Eighteen, nineteen, twenty, twenty-one: A young, black cat lopes behind me. He had been startled away by an aggressive calico from the water bowl lying below and off center of the bird feeder. I put out the water source for his colony of strays and the local, avian community (they seem to sort out who gets a drink when). Two A-10 fighter jets scream above the earth. The wingman is slightly off the leader’s left.
Twenty-two, twenty-three, twenty-four, and twenty-five: I hear a human voice yelling “Mush!” The word stops me on this sunny Arizona morning in my mid-town neighborhood. I wait at the intersection of our locations: Plumer and Spring Streets. It’s a guy dressed in shorts and a beer slogan t-shirt sitting in his kids’ (I hope) plastic pull wagon being dragged by two leashed husky pups. Their tongues loll as the rising sun glints off their sky blue pupils, reflecting the frozen tundra of their past.
Twenty-six, twenty-seven, twenty-eight: The corvid pair caws in flight. Remove the “r” from their family name and they become covid. They would be a viral pathogen I could live and go hiking with. An avian virus that would allow movement and commerce to continue. But alas, they are the crow strain; the magical beings of flight that foretell our futures and demises according to one’s imagination.
Twenty-nine: Sirens behind me. A main east-west corridor of my city lies behind the alley to the rear of my home. Grant Road connects the saguaro-studded mountains from the east to their counterparts in the west; two national parks that are now inundated with hikers and their dogs. They are the reason I remain in my neighborhood with my dogs. Now this conglomeration of streets, alleys, and a bird-seeded “canal” are busy. Strangers with dogs that are new scents to my pups, and seemingly insta-children have taken over the sides of the road, the one sidewalk in the neighborhood, and the only patch of grass around in the small park at the end of the street.
The sirens come closer.
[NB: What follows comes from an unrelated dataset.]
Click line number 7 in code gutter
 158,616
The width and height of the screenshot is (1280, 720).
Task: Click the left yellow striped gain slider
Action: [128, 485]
I try to get my older pup to move nearer to the curb and my younger pup to stop eating the black olives that have been rotting in my neighbor’s yard since February.
Thirty: I tug on Tesoro’s leash. I ask Bohdi to come. I intuitively know the large engine from the fire station up the road is going to pull into my street fast and wide. Tesoro won’t budge. Bohdi comes to my feet, tail wagging as she chews the desiccated fruit. Neighbors who disappeared into their home a month ago emerge from their side door. I breathe a sigh of relief and inhale the sweet acacia blossomed air. It’s been a month since I last saw the couple. Lately, I had been wondering if one day I would smell the stench of rotting flesh from a murder-suicide.
Thirty-one: Tesoro finally moves his big white body with the off-gait caused by old hips. I smell the beast before I see it. The diesel wafts forward containing a faint scent of Band-Aids. The red truck pulls in wide to our road and stops at the triplex a few homes down. A mockingbird provides the sound for the silent, but flashing fire engine.
Thirty-two: I look past the mesquite trees shooting out their new green, and the white-winged dove cooing from her three-stick-constructed nest to the big truck being joined by a little truck, and then an ambulance. There is too much human activity out here.
Thirty-three to sixty-six: We re-trace our steps back to four walls too early. The dogs furrow their brows at me in confusion. They haven’t marked their turf on the neighbor’s driveway or taunted the chihuahuas across the street with their freedom while they remain barking behind their gate. But they adapt and mark their turf on our gravel and burnt orange globemallow blooms, confident that the routine “after walk” bone still awaits them. I, on the other hand, get stuck on the image of the firetruck. How many more times will I see it on my street despite the neighbors’ and my best efforts?